The Darjeeling Distinction by Sarah Besky

The Darjeeling Distinction by Sarah Besky

Author:Sarah Besky
Language: eng
Format: epub
ISBN: 9780520277380
Publisher: University of California Press


LINKING PLANTATION AGRICULTURE TO CONSUMER-DRIVEN SOCIAL JUSTICE

In the late 1980s and early 1990s, Keshav Roy began reinventing Windsor Tea Estate, drawing in equal measure on New Age spirituality and the language of luxury consumption. He did this one tourist, one television appearance, and one cocktail party at a time. Windsor was certified “organic” in 1988. At first, Mr. Roy received resentment and scorn from other plantation owners and managers for subverting the status quo of Darjeeling tea production. By the middle of the first decade of the new century, however, Windsor was the Darjeeling tea plantation most associated with fair trade, and Roy was routinely praised by fair-trade executives in the United States for his progressive social and environmental projects. Roy was among the first to appoint a female labor supervisor; he promoted the construction of biogas plants in Windsor’s villages; he instituted a permaculture project; and he even began a leopard-rehabilitation project in the jungles surrounding the plantation. Instead of being scorned and shunned, Roy became widely recognized for making Windsor ground zero for a flurry of international certifications in the district. Roy’s promotion of ecotourism, microloans, and other similar endeavors set an example for plantations across the district. Thanks in large part to Roy’s efforts, the language of environmental and social sustainability—like that of terroir and GI—came to permeate Darjeeling life. By the time I arrived in Darjeeling, nearly a quarter of the district’s plantations had been certified fair trade, a majority were certified organic, and several were pursuing Rainforest Alliance certification.

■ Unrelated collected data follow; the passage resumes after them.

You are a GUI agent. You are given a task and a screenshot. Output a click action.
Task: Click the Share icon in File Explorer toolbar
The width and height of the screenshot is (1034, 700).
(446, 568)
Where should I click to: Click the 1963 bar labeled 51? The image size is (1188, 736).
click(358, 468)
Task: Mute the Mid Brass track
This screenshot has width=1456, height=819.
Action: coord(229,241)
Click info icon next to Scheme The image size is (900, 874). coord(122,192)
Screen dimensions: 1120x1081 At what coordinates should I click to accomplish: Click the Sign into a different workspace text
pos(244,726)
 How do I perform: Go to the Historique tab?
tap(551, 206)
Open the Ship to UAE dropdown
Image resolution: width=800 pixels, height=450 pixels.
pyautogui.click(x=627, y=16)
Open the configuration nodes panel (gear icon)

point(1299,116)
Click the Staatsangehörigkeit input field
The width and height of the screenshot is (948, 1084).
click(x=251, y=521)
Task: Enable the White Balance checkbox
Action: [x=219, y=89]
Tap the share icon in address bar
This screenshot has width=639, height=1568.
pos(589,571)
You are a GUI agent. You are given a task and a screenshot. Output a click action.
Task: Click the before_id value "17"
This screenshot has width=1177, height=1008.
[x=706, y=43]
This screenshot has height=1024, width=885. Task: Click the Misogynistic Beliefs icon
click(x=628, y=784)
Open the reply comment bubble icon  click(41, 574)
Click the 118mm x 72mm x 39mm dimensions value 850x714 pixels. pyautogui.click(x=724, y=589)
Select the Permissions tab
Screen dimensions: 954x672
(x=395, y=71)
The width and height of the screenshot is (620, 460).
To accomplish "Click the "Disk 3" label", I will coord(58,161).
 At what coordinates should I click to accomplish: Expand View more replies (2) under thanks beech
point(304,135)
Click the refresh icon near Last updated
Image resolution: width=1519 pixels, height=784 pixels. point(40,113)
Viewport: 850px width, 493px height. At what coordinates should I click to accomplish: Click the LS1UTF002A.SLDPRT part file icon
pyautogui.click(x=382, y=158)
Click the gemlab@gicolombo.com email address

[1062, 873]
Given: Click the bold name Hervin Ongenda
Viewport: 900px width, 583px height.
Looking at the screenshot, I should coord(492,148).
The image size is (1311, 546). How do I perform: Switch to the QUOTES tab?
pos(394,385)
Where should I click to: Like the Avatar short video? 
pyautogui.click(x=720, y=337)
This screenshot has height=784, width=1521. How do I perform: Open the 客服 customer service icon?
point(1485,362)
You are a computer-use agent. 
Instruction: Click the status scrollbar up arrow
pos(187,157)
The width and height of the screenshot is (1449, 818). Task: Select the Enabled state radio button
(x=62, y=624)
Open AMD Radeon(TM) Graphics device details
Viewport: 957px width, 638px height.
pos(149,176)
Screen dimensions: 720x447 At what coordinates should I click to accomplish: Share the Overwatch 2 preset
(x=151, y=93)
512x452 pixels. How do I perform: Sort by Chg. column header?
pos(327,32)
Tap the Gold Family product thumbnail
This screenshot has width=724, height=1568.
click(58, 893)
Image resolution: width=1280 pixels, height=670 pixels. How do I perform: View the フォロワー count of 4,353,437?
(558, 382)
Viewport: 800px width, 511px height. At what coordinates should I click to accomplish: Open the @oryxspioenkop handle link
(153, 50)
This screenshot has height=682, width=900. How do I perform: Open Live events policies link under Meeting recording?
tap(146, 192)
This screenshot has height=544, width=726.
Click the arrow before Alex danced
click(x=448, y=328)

A discourse of transparency rests at the heart of fair trade. Fair-trade consumers believe that their purchases have the power to enact change in agricultural communities on the other side of the world.3 Tea plantations seeking certification thus face a critical challenge. To make the colonially derived production system appear redeemable by such consumers, Mr. Roy realized that he had to allow certifiers and foreign visitors to see the conditions of tea production. Windsor was among the first Darjeeling plantations where tourists could see tea processed in the factory, walk through the fields, and even stay the night. Mr. Roy’s tourism projects at Windsor are certainly exemplary of the garden-tourism dynamic I discussed in the previous chapter, but with an important twist: Mr. Roy placed himself, not workers, at the center of the plantation landscape. He styled himself as a benevolent, enlightened caretaker and environmental steward. While other plantations initially prohibited tourist access due to concerns about the dangerous terrain and personal safety (if not the moral and ethical misgivings the sight of plantation labor might induce), Windsor embraced it. Windsor is one of the few plantation factories on one of Darjeeling’s two main roads, and tour groups filter in and out daily. If they are lucky, they might have an audience with Mr. Roy himself, a captivating storyteller.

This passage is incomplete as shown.